Le propos théorique d’une éthique de la ville, avancé par Sennett au cours de son livre, a son point de départ dans l’analyse de deux modalités possibles d’opérer dans un laboratoire de recherche. Une expérience scientifique, maintient Sennett, peut être menée de deux manières. La première manière est qualifiée de « fermée » : on formule une hypothèse, on prévoit les résultats attendus, on s’en tient au protocole et, si les résultats diffèrent des attentes, on recherche l’erreur. La deuxième manière de procéder est en revanche caractérisée par une attitude « ouverte ». Bien qu’elle parte évidemment aussi d’une hypothèse et qu’il y ait des résultats attendus, selon cette deuxième modalité la recherche peut se modifier en cours de route, en suivant des pistes inattendues suggérées par les résultats imprévus.
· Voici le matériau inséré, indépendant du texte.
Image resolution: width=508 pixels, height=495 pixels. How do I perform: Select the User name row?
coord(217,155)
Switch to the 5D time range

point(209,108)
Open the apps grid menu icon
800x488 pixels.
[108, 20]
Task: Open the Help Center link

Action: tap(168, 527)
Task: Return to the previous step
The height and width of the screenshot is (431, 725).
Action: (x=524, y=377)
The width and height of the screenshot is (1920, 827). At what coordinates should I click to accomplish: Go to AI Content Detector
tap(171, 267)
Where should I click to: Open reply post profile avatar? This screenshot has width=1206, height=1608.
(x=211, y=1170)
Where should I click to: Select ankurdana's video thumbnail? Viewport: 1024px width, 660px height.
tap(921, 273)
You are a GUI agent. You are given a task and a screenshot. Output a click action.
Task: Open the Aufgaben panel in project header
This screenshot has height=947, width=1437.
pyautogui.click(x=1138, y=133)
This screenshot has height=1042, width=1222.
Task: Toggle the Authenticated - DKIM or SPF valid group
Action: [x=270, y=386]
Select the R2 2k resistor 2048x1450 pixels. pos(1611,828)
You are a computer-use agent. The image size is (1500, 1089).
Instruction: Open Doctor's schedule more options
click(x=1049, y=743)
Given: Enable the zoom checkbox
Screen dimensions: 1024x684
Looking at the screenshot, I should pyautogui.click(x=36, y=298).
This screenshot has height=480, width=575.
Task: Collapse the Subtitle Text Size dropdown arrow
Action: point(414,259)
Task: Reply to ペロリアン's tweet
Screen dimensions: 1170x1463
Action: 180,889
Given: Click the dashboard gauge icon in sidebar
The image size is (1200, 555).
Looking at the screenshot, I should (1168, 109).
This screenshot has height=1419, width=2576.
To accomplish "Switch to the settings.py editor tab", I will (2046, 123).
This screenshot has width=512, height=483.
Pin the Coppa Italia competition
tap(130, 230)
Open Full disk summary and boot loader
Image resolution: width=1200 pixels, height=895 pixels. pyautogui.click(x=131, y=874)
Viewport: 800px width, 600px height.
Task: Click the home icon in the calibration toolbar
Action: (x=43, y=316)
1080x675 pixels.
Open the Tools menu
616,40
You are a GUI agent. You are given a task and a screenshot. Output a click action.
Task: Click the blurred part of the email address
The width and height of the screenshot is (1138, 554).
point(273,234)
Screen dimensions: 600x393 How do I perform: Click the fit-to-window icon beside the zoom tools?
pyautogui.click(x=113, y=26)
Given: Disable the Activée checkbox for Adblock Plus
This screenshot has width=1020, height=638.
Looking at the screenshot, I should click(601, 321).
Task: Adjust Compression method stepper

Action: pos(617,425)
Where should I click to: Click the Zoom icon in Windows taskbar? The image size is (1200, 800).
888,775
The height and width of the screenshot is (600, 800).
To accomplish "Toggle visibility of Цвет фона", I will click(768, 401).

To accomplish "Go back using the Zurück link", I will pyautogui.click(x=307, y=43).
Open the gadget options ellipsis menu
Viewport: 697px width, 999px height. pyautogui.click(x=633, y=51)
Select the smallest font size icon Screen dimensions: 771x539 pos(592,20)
D’après Sennett, les urbanistes devraient s’en tenir à ce deuxième modèle. Au long de son essai, par l’analyse d’une série de formes urbaines et sociales qui ont fait cas au cours de l’histoire (de l’Agora d’Athènes en Grèce antique à la Kantstrasse à Berlin aujourd’hui), Sennett théorise et revendique une « éthique de la modestie » pour la planification des formes urbaines. Les villes doivent être construites lentement, dans un processus constant de critique, d’adaptation, d’autocritique : elles doivent pouvoir s’adapter aux besoins des habitants ainsi qu’aux configurations inattendues de la vie sociale ; elles doivent, en même temps, proposer de nouveaux modes de vie aux citoyens. Enfin, l’urbaniste ne doit pas tomber dans le piège de l’idéal d’un projet complet et totalisant, mais rester capable de refontes : « L’urbaniste devrait être le partenaire du citadin, et non son serviteur, il devrait être un critique de la manière dont les gens vivent, mais aussi un critique de ce qu’il construit lui-même » (p. 30).
Dans une ville ainsi conçue, c’est-à-dire dans une ville ouverte, dont la structure est prête aux adaptations et à l’inattendu, les habitants eux-mêmes se trouvent invités à s’ouvrir aux changements, aux autres, à l’inattendu. Une révolution morale pourrait-elle ainsi venir de l’urbanisme ?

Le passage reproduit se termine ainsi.